◆ What the exercise asks: Return each line of the listing below that includes the string "resolution".

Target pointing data
━━━━━━━━

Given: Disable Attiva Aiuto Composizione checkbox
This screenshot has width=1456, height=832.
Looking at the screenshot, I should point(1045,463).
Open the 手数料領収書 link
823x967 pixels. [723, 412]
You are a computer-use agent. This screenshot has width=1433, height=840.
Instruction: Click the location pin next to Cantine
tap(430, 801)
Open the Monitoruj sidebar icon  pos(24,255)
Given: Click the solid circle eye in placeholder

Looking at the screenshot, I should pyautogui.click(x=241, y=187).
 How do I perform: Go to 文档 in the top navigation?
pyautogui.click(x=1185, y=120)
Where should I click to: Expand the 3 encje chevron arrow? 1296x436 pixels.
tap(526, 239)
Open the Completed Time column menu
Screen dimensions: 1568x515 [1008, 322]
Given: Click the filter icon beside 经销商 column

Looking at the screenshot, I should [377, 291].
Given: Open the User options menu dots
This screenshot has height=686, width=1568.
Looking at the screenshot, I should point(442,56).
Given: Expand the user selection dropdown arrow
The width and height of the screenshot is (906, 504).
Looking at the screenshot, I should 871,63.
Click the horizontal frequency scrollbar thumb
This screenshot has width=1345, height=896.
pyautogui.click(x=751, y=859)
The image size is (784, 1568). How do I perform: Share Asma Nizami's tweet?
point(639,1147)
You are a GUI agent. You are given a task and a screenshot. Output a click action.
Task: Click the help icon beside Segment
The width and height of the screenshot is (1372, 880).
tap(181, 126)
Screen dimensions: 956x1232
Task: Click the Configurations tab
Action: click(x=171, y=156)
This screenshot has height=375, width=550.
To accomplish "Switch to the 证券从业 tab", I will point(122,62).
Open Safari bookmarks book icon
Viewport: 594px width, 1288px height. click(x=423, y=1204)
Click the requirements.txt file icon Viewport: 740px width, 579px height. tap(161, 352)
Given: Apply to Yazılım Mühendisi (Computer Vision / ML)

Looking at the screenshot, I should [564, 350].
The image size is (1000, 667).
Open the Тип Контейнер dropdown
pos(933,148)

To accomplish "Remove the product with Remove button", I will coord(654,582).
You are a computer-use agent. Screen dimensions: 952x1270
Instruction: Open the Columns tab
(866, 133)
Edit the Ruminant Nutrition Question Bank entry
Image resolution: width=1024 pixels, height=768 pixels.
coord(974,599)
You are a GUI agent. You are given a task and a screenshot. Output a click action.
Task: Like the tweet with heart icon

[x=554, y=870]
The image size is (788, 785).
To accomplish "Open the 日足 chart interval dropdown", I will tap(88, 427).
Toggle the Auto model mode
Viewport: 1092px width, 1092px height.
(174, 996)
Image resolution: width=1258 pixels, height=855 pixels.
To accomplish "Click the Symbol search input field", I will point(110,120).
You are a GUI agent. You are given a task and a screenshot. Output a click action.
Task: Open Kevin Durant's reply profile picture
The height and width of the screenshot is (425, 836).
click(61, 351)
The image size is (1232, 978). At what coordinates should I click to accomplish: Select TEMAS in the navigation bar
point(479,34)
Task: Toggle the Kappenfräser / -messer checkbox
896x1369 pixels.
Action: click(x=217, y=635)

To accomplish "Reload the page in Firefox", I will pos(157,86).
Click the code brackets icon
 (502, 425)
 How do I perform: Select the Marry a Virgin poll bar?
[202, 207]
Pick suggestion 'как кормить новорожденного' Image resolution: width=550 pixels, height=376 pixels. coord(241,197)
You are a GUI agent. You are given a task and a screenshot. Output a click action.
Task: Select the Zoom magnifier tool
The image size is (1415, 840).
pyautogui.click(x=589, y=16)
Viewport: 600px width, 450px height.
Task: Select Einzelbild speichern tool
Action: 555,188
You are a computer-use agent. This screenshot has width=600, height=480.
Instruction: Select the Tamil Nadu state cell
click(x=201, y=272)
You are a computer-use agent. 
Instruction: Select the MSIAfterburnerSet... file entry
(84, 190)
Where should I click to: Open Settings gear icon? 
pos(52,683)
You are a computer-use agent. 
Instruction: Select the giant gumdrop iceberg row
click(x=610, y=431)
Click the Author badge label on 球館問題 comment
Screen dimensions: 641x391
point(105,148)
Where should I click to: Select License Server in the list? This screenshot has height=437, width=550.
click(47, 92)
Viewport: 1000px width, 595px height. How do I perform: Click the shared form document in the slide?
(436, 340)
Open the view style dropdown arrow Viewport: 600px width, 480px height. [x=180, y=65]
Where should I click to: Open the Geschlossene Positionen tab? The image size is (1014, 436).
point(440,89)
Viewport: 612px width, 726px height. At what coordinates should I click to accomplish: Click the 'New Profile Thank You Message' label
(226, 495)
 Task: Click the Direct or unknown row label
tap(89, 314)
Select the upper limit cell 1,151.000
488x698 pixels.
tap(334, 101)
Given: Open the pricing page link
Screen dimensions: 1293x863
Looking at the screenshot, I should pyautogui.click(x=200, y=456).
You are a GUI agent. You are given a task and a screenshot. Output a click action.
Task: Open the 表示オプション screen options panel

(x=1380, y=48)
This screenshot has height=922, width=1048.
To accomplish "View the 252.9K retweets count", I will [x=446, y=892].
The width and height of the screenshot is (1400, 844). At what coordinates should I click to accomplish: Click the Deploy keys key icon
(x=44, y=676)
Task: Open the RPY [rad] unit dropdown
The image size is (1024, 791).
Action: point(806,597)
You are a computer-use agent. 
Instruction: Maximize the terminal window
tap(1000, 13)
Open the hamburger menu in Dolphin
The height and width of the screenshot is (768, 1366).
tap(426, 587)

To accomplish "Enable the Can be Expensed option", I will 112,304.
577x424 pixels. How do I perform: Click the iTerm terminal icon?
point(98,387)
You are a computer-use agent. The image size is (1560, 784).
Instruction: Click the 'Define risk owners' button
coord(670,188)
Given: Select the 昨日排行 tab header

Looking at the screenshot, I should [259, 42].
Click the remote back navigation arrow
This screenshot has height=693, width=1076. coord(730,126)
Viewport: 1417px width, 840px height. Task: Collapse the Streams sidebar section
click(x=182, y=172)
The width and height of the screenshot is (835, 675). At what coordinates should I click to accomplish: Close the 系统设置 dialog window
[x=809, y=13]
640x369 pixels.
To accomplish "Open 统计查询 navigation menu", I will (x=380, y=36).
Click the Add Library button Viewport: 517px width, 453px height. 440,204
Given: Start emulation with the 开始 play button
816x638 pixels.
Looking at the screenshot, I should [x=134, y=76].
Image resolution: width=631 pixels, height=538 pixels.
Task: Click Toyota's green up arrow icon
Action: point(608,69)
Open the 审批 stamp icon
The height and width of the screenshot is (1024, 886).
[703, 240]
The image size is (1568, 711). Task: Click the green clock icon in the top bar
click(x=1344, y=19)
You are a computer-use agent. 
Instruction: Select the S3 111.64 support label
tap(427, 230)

━━━━━━━━

◆ Problem solution:
Image resolution: width=1024 pixels, height=768 pixels.
Image resolution: width=1258 pixels, height=855 pixels.
Pick suggestion 'как кормить новорожденного' Image resolution: width=550 pixels, height=376 pixels. coord(241,197)
Image resolution: width=631 pixels, height=538 pixels.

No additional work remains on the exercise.